Miro el recibo de La Clarita, trato de sacar algún sentido de lo que estoy comprando. Dice cosas como:
B. HIERRO ALET. D 10
B. HIERRO ALET. A 4.0
ALAMBRE NEGRO NO16 KG ACINDAR.
Y cosas por el estilo. Entiendo algunas cosas, como alambre negro, varios tubos, algo que se llama clavos punto Paris. Gasto diez lucas en algo llamado una malla, que según tengo entendido es la manera de la gente pobre de decir ‘traje de baño’. No puede ser ese tipo de malla.
Mariano de La Clarita charla conmigo sobre de dónde soy y qué estoy haciendo acá (hay pocos extranjeros en Concepción; soy toda una curiosidad.) Tengo esa conversación nuevamente en la cual hablamos de cómo la vida es mucho mejor acá, menos estrés, la familia, es otra cosa. A la gente de acá le encanta decir ‘es otra cosa.’ Tengo esta conversación todos los días. Normalmente me cansaría de repetir los mismos clichés sobre cómo la vida en una ciudad mediana es, mirá que sorpresa, de muchas maneras menos complicada y más relajada que la vida en una de las ciudades más grandes de América. Pero la cuestión es que realmente me gusta acá, y quiero contar esto a la gente todo el tiempo, y obligarles a soportar mi conversación trillada sobre lo contento y relajado que estoy acá, a pesar de estar un poco tenso porque estoy pagando diez lucas por un traje de baño. Mariano me aprieta la mano dos veces, repite su nombre, me deja su número de teléfono. Buena gente.
La cuestión es que toda esa historia de escaparse de la gran ciudad para una vida más tranquila nunca fue la razón por la cual hicimos esto. Nos encanta la gran ciudad. Los dos nos criamos en pequeñas ciudades provincianas, pequeñas en todo sentido, y siempre quisimos huir hacia el ruido y la adrenalina y el peligro y un sistema extenso de transporte público. Hay un episodio de ‘Comedians in Cars Getting Coffee’ donde Sarah Jessica Parker dice que nos volvemos a los suburbios porque queremos que nuestros hijos tengan lo que nosotros tuvimos, a lo cual Jerry Seinfeld replica que en realidad queremos que nuestros hijos odien lo que nosotros alguna vez odiamos, y que escapen de los suburbios y de nosotros para huir a la gran ciudad.

> [Extractos de datos]

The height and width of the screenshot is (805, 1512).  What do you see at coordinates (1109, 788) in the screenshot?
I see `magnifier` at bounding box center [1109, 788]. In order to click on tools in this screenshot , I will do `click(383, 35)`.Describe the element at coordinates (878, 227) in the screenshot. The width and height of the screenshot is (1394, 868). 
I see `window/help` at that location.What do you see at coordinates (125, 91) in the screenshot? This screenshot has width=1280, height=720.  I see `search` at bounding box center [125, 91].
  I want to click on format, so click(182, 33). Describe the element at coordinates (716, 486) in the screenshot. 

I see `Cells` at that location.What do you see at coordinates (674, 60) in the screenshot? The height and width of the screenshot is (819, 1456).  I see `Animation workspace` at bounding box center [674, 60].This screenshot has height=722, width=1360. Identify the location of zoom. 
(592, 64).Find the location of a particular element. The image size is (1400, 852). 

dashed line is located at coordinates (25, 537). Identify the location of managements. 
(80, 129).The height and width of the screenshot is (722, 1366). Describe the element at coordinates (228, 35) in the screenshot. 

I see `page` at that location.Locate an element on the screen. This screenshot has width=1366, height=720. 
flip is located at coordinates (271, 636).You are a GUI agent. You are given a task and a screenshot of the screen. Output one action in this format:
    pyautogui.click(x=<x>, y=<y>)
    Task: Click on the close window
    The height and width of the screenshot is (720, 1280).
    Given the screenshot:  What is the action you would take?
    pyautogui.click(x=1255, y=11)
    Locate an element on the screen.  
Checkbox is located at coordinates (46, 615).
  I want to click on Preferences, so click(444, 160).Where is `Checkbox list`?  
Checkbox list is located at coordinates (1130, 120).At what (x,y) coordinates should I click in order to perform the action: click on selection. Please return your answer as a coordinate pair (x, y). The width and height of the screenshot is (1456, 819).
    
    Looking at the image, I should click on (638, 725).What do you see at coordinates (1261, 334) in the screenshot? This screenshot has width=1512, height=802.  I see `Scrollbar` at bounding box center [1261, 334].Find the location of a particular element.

> [Problemas para resolver]
A: Según el relato de la compra en La Clarita, ¿cuánto dinero se gasta en algo llamado una malla?
B: Transcribe del relato de la compra en La Clarita el fragmento que empieza con "Miro el recibo" y sigue hasta "NO16 KG ACINDAR.".
C: Retoma el relato de la compra en La Clarita y continúalo a partir de su última oración.
Las filas son material independiente del relato de la compra en La Clarita.

> [Respuestas a las tareas]
A: Diez lucas.

B:
Miro el recibo de La Clarita, trato de sacar algún sentido de lo que estoy comprando. Dice cosas como:
B. HIERRO ALET. D 10
B. HIERRO ALET. A 4.0
ALAMBRE NEGRO NO16 KG ACINDAR.

C:
Hubo varias razones y circunstancias que nos llevaron a dejar Buenos Aires por Concepción del Uruguay, pero nunca fuimos como esa gente que iba de vacaciones y hablaba seriamente de dejar sus trabajos y abrir una confitería de poco éxito en las sierras de Córdoba. Éramos más propensos a ir de vacaciones a otras mega ciudades y soñar con mudarnos ahí. Creo que seis meses antes de decidirnos a mudarnos a Concepción, juré que solo dejaría Buenos Aires por Nueva York, Berlín o Tokio. Aun ahora, pensamos que cuando se termine la casa, si pegamos suerte, podríamos hacer un intercambio con alguien que viva en algún agitado metrópolis global y sueñe con una vida más tranquila, sirviendo torta a turistas aburridos. De hecho, el único propósito de este libro es convencer al mundo de que Concepción del Uruguay es algún tipo de paraíso ocioso y crear un efecto parecido a él de Un año en Provence en el cual inundamos el mercado inmobiliario con extranjeros ricos que buscan un pedazo de lo que tenemos, quintuplicando así el valor de nuestra propiedad.
Hubo otro fenómeno de vivir en una ciudad grande que empecé a notar, algo que seguramente le pasa a varios habitantes de una gran ciudad cuando llegan a cierta edad: realmente no aprovechábamos la ciudad. La gente joven, de hecho la gente vieja también, parecía siempre estar yendo a nuevos restaurantes y bares copados y exposiciones de arte de renombrados artistas extranjeros que habían terminado para cuando yo empezaba a pensar en ir y conciertos en el Colón a los cuales siempre había querido ir pero nunca supe cómo conseguir entradas y eventos especiales en el parque y mercados al aire libre y picnics y pool parties, mientras nos quedábamos en casa y cocinábamos cerdo en anís de forma lenta y mirábamos Netflix y éramos felices. Si bien vivir en una ciudad vibrante como Buenos Aires te da la sensación de estar en un lugar donde todo está pasando, sospechás que todo le está pasando a otra gente cuando te quedás en casa una tarde de domingo soleada en lugar de caminar lentamente por una exposición que parecía más interesante en Facebook y a la cual solamente fuiste por un sentido de culpa por quedarte en casa un domingo soleado. Y luego te preguntás, entonces, ¿qué querés? Amigos y familia y todo eso, obviamente. Quizás una casa con jardín y parrilla. Un lugar donde mis hijos imaginarios puedan jugar. La oportunidad de hacer jardinería, cocinar, jugar al Scrabble (juego tanto al Scrabble conmigo mismo que da vergüenza; me digo que es toda investigación para una novela sobre el Scrabble que voy a escribir, pero realmente no lo es) tiempo para leer, escribir, traducir, y un lugar tranquilo donde hacerlo. Claramente, Buenos Aires quedaba afuera y Concepción del Uruguay, la ciudad natal de mi esposa, un lugar que nunca habíamos considerado seriamente, era repentinamente, y sorpresivamente, el lugar.